Another point of contention is that Otsego County does not pay taxes for Kirtland.

“That’s a separate contract for us,” Quinn said. “When those students go to school up there they pay their in-district rate. When they go to school here they pay out-of-district rates. When they take an online course they pay out-of-district. So what happens is there’s a compensation for that, because they don’t pay the same tax rate.”

He said there are currently no plans to annex Otsego into the district.

“What we collect up there is what we spend up there,” he said. “We draw a line with that. (Otsego County officials) were kind of on my case — ‘We don’t want our money to be spent down here.’ I answered, ‘Well, guess what, they don’t want their money to be spent up here either.’ So it works both ways. So how do you think we solve that problem? We have a separate accounting system for it; it’s called an auxiliary account.”

Quinn said the college partners with local schools, including Ogemaw Heights and Fairview Area Schools, which he said produces students with the strongest GPA.

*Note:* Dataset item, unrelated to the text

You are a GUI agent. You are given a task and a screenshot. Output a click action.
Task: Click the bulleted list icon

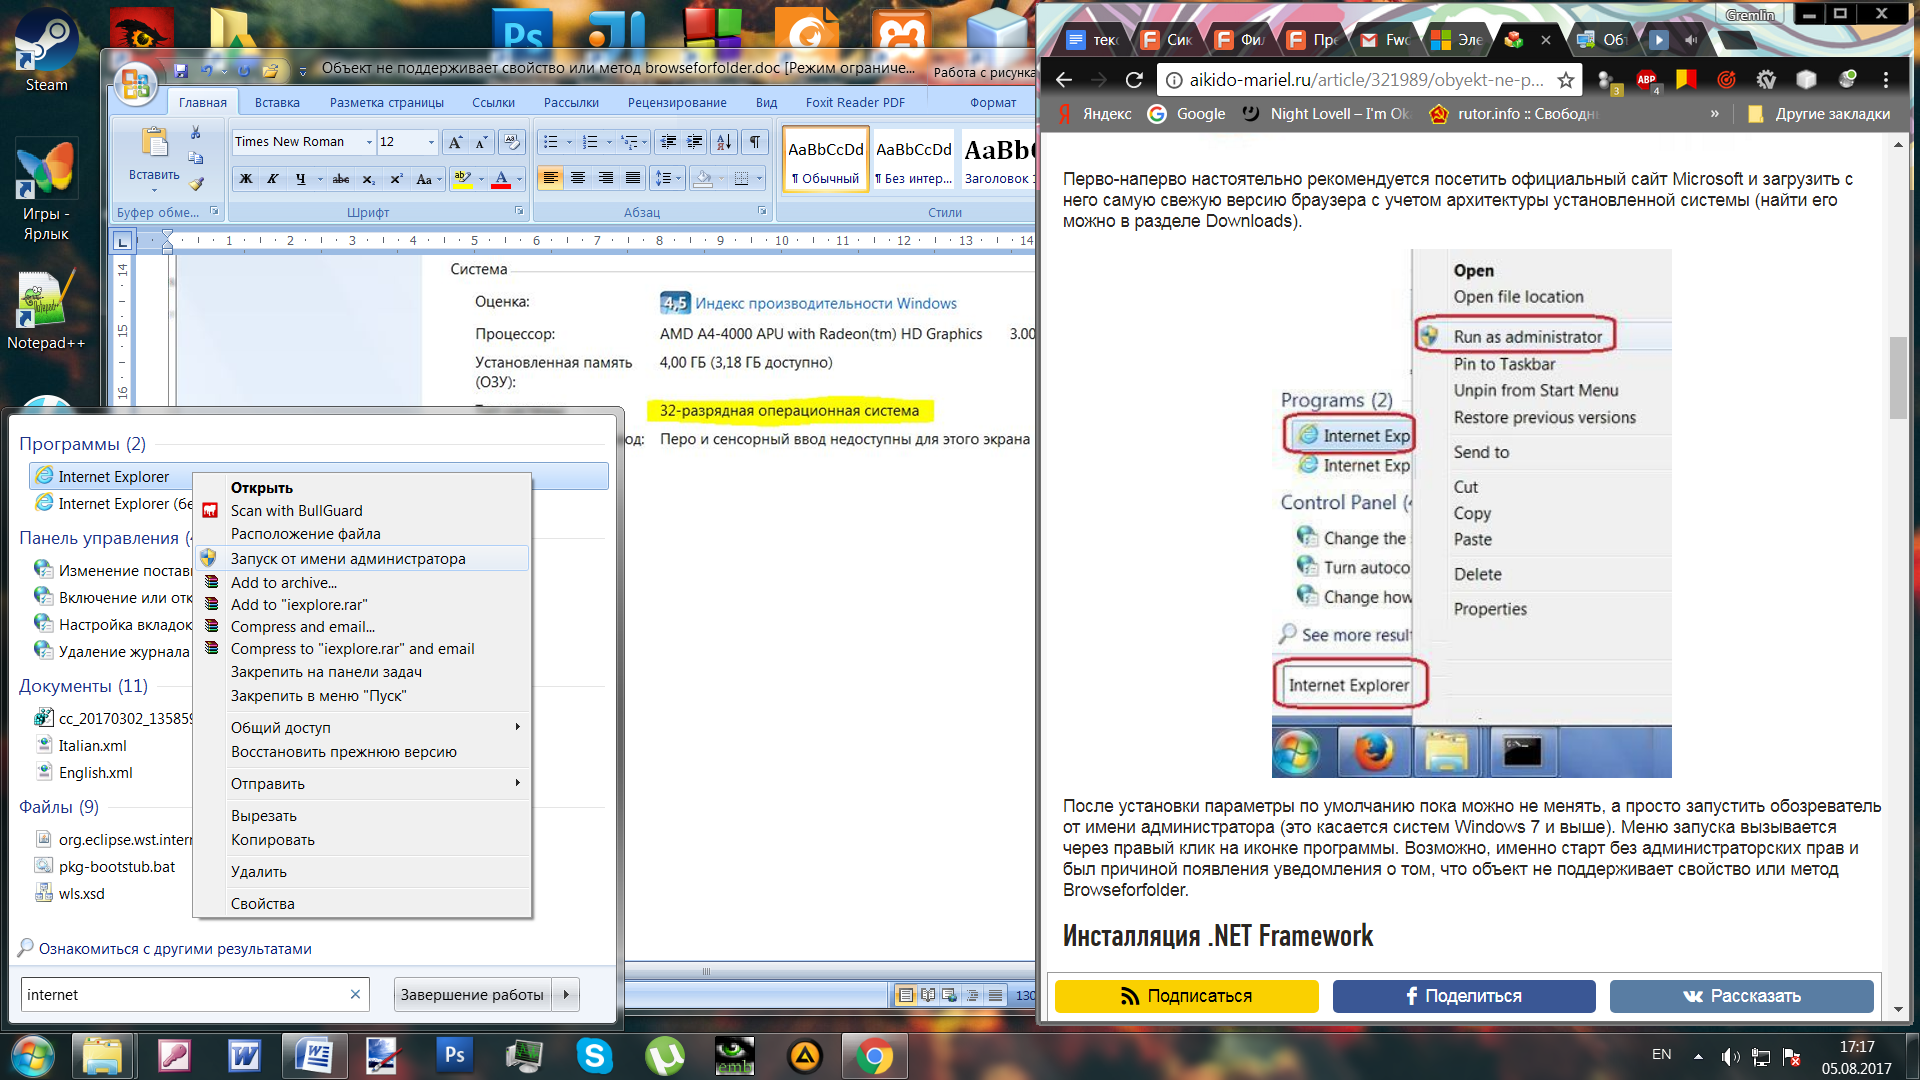pos(550,142)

“The Fairview school system has very few teachers, and they provide all their students 24 credits at Kirtland free of charge,” he said. “It’s pretty powerful, in my way of thinking, in the way they re-engineered their school to do that.”

Quinn said he is trying to invite different organizations, such as the Rotary Clubs, and local government officials to visit the campus, which he said has been hosting around 4,000 to 5,000 visitors per month.

“I need people to come here,” he said. “It’s very frustrating for me that people want to be critics but they’ve never been here. It’s also very frustrating for me that people want to be critics of the Roscommon campus and they haven’t been there either.”

Kirltand is looking to the future and our education is very cost effective, and offers more hands-on training programs.

“I’ve been here now since 2007,” he continued. “I’m not working to design this place for me. I’m trying to design a college, not only the facilities but the instructional practices and all those things, for the people who haven’t been born yet. Now that’s lofty, but it is a realistic goal for me. I wouldn’t be here if I didn’t think this was a worthy attempt to do that.”